So somehow a relative of mine got these restaurant vouchers that can be used to deduct 500 baht off of each receipt. It is possible to ask the restaurant to issue multiple receipts so that multiple vouchers can be used. The relative wishes to spend as little cash as possible (anything over the voucher value of 500 will have to be paid in cash)
More formally, the question is:
given a list of prices (being the prices of items to be ordered), what are the combinations of prices that would require the least amount of cash to be paid?
For example:
let prices = [425, 105, 185, 185, 185, 98, 145, 155, 125, 125, 135, 295, 295, 155, 125]
if I were to just sum the prices in the given order, stopping when sum is over 500:
[425 + 105], [185 + 185 + 185], [98 + 145 + 155 + 125], [125 + 135 + 295], [295 + 155 + 125]
Sums of each combination:
[530, 555, 523, 555, 575]
Amount over 500:
[30, 55, 23, 55, 75]
Total cash to pay: 238
What is the best combinations of prices that would require the least amount of cash?

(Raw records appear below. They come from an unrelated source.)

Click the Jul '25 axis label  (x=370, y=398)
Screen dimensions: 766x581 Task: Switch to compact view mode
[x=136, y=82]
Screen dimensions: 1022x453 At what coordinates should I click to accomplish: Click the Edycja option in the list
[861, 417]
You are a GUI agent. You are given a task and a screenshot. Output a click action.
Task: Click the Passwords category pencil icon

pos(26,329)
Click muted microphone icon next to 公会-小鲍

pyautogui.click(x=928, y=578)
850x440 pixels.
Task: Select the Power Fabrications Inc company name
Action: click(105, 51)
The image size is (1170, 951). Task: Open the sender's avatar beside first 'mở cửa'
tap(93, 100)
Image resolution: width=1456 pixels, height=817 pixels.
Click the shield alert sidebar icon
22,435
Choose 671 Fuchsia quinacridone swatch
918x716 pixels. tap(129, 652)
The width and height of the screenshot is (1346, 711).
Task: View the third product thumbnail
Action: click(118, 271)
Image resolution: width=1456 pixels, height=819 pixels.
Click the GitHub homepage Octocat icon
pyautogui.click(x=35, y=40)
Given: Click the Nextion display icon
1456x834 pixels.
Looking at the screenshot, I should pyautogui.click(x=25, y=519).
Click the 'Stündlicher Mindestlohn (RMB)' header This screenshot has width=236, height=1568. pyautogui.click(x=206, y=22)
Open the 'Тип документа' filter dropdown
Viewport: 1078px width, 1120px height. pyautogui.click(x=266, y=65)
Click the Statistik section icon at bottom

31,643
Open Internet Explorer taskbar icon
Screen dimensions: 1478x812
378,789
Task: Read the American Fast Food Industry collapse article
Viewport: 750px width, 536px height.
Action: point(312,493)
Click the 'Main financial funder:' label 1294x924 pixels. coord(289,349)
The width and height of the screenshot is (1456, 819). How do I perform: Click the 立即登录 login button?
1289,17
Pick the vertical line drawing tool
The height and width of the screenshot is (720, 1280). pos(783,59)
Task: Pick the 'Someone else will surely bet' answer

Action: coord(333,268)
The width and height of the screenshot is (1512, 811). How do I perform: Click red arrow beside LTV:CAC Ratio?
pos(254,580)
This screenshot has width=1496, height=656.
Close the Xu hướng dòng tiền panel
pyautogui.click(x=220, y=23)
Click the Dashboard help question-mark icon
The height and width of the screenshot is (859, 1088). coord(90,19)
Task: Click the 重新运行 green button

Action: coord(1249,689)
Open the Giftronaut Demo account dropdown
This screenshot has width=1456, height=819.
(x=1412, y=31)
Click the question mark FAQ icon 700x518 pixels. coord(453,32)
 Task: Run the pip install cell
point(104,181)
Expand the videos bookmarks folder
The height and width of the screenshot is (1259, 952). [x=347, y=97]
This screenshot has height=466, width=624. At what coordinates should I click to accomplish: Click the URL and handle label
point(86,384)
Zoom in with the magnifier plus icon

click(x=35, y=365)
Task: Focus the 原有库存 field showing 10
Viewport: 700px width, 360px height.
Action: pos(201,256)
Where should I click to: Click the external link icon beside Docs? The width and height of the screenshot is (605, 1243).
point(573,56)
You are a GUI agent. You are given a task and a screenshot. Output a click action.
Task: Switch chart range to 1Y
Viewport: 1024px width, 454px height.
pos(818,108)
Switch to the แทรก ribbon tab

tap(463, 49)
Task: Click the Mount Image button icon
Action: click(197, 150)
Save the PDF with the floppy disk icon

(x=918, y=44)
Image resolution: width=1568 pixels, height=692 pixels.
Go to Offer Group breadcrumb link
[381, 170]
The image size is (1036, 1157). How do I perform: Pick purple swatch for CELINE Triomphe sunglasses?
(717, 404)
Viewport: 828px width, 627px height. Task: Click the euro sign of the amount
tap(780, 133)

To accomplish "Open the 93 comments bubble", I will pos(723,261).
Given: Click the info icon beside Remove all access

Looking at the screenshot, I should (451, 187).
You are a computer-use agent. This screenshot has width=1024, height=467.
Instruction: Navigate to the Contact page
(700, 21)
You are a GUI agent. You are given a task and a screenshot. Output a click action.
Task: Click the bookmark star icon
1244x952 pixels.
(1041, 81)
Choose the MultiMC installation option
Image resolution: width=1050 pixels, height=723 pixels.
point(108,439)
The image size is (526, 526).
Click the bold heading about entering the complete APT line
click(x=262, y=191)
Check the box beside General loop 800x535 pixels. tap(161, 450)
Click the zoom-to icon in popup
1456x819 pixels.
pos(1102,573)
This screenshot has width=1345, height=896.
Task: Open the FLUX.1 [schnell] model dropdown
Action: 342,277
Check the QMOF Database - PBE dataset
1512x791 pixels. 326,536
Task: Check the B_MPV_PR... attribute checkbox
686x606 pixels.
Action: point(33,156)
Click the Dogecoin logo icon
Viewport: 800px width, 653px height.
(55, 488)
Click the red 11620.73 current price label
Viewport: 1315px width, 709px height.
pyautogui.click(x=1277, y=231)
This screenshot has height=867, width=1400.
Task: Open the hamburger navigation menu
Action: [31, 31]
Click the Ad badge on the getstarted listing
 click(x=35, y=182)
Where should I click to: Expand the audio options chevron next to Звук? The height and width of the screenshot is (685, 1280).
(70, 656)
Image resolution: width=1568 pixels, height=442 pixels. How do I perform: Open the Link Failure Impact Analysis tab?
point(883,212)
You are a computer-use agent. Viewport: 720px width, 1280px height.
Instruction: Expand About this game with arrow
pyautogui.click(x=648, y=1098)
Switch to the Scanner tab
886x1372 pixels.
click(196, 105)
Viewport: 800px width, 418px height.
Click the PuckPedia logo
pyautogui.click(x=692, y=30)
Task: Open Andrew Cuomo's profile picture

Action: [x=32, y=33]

So far I have attempted a brute-force approach by generating all permutations of the prices and calculating the required cash amount for each permutation in the same fashion as the above example (summing from left to right, stopping when >= 500). However, this approach resulted in heap out of memory error when there are more than 10 prices :(
Thanks in advance.
I got 238 as well, with backtracking.
The program below tries all available new combinations of the state:
It returns the recorded value achieved from that state if the state was previously seen, and avoids searching a branch known to lead to a result greater than or equal to the smallest recorded result so far. It recurses using a single object to store the state in memory and updates it as it backtracks.
There's also a tweak-able bound on how large a bin is allowed be (the line,
if (new_sum >= 1.2 * 500)
).